* **Exercise instructions**
Retype the following data exactly, but leave its pictures out.
'''
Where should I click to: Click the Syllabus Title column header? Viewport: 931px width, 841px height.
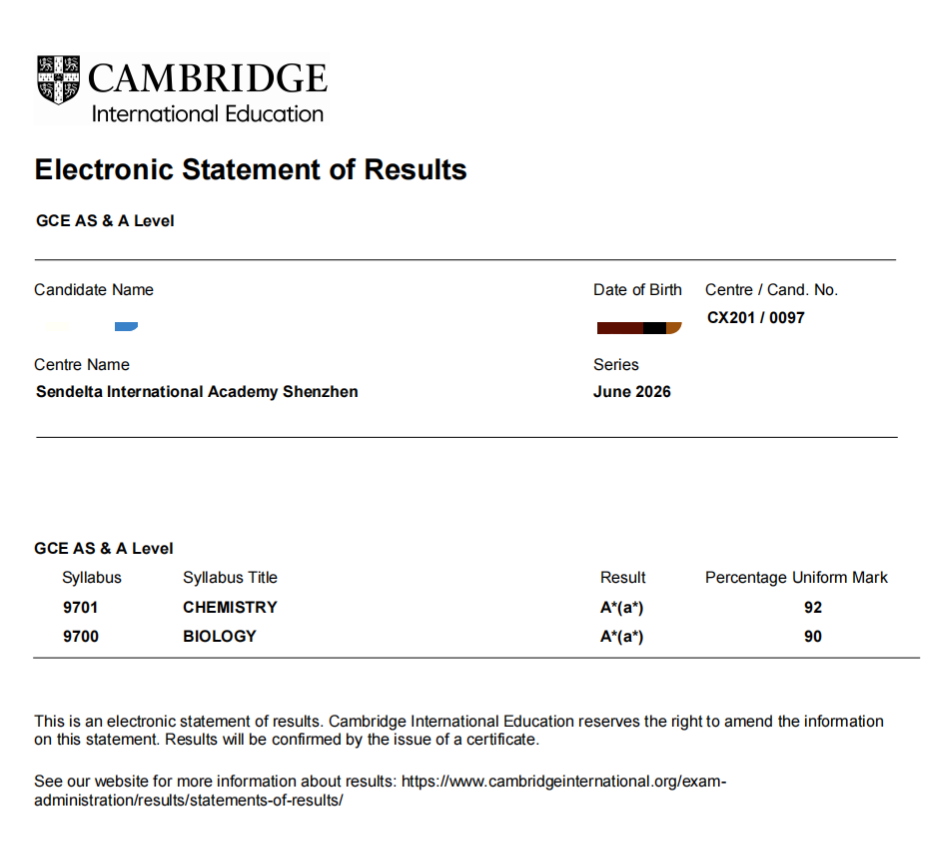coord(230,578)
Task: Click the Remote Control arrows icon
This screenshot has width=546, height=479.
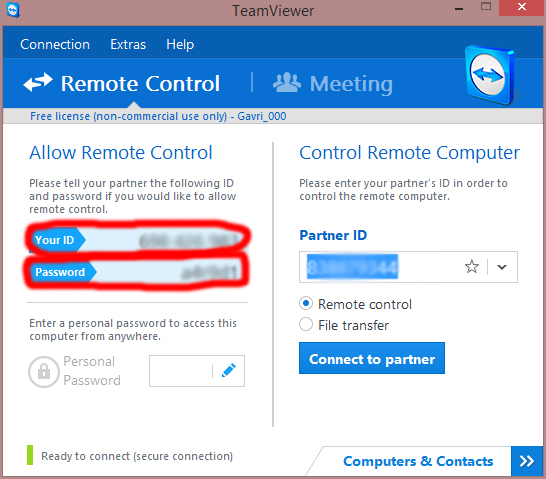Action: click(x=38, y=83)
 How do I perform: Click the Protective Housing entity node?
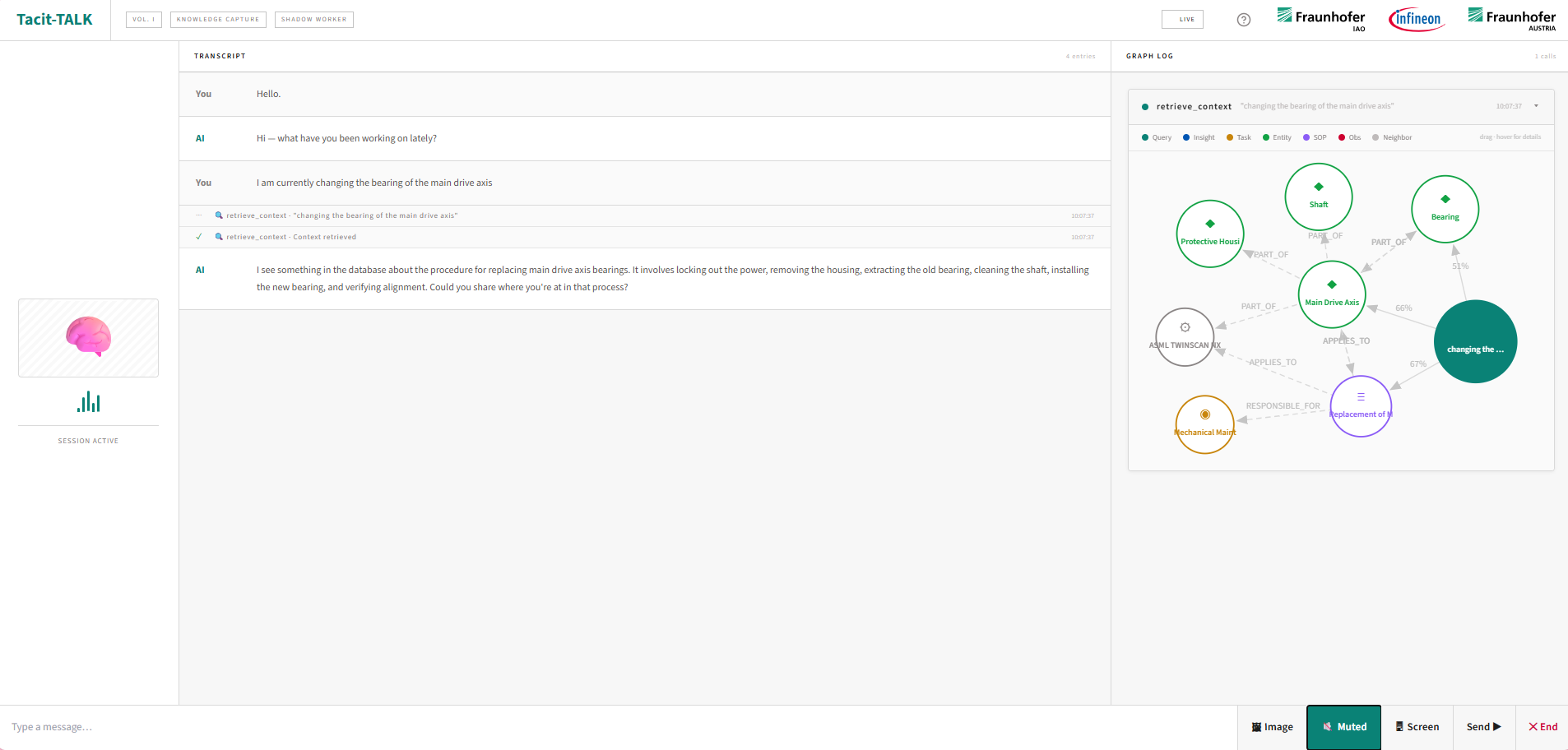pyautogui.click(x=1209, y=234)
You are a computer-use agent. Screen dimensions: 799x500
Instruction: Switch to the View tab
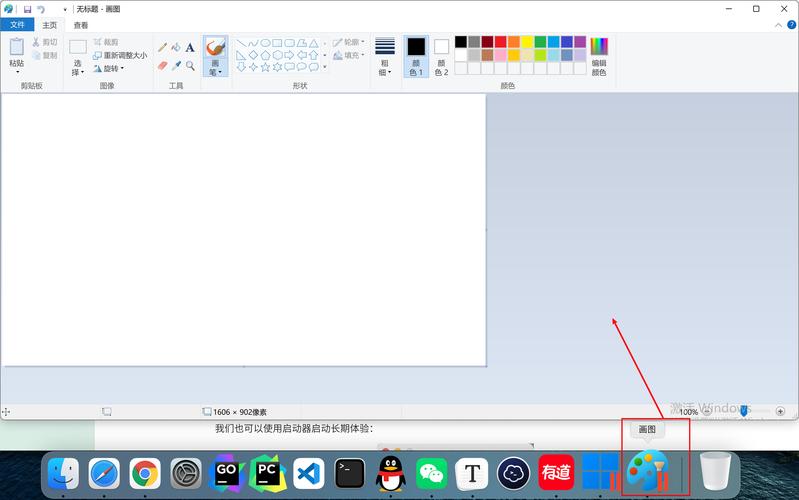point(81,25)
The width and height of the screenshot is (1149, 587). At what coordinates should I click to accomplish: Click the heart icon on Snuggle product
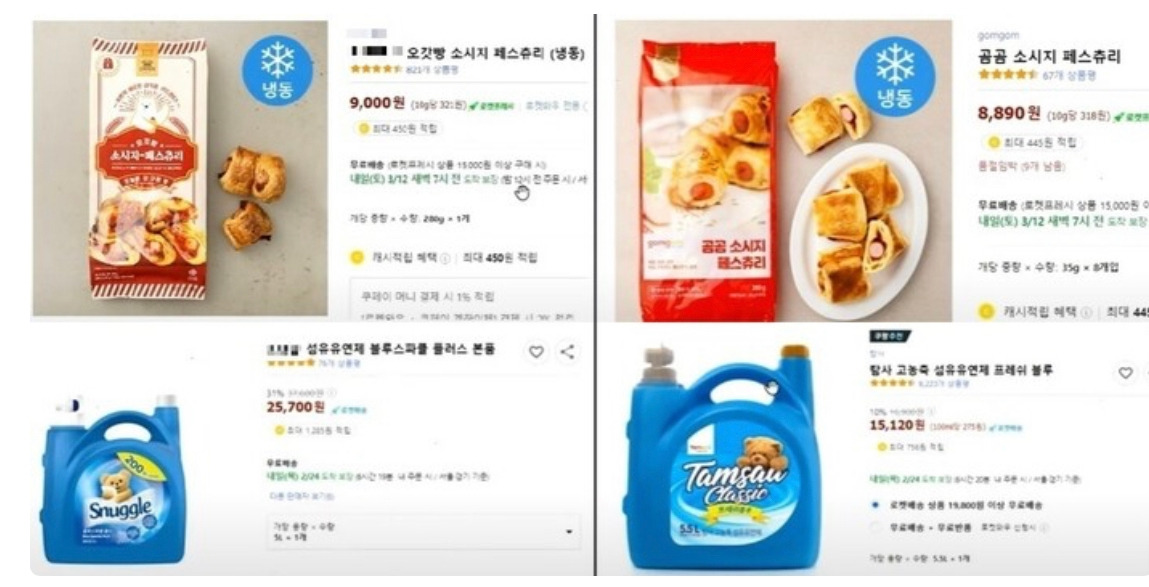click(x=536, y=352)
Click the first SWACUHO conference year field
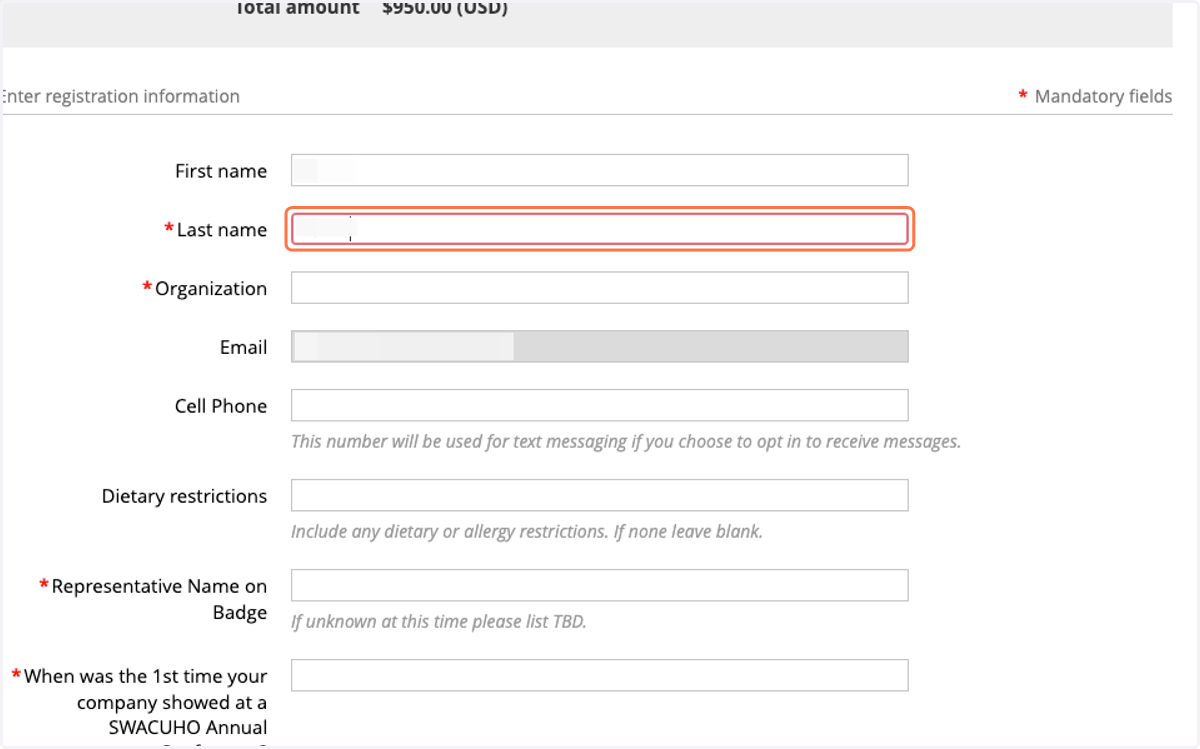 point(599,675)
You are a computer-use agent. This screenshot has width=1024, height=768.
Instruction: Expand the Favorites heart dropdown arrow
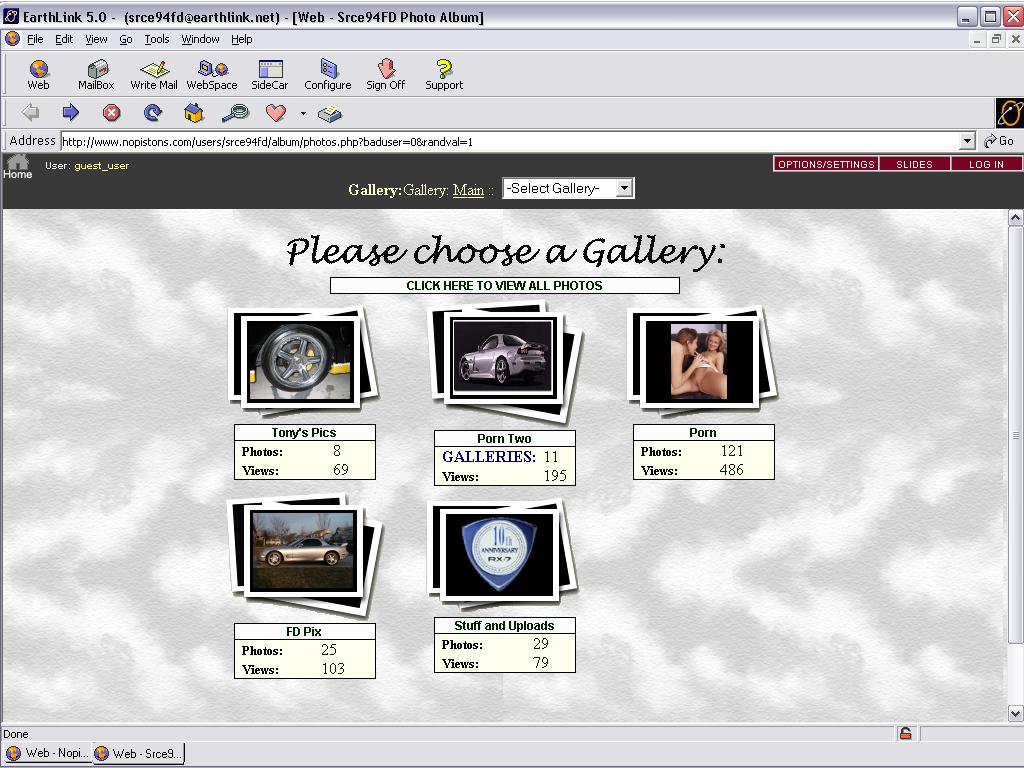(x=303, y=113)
'''
* **Exercise result**
Where should I click to: Click the Syllabus Title column header? Viewport: 931px width, 841px height.
coord(230,578)
Task: Click the Remote Control arrows icon
This screenshot has width=546, height=479.
Action: click(x=38, y=83)
 How do I perform: Click the Protective Housing entity node?
pyautogui.click(x=1209, y=234)
You are a computer-use agent. Screen dimensions: 799x500
Instruction: Switch to the View tab
point(81,25)
The width and height of the screenshot is (1149, 587). At what coordinates should I click to accomplish: Click the heart icon on Snuggle product
click(x=536, y=352)
Click the first SWACUHO conference year field
 point(599,675)
You are a computer-use agent. This screenshot has width=1024, height=768.
Instruction: Expand the Favorites heart dropdown arrow
(x=303, y=113)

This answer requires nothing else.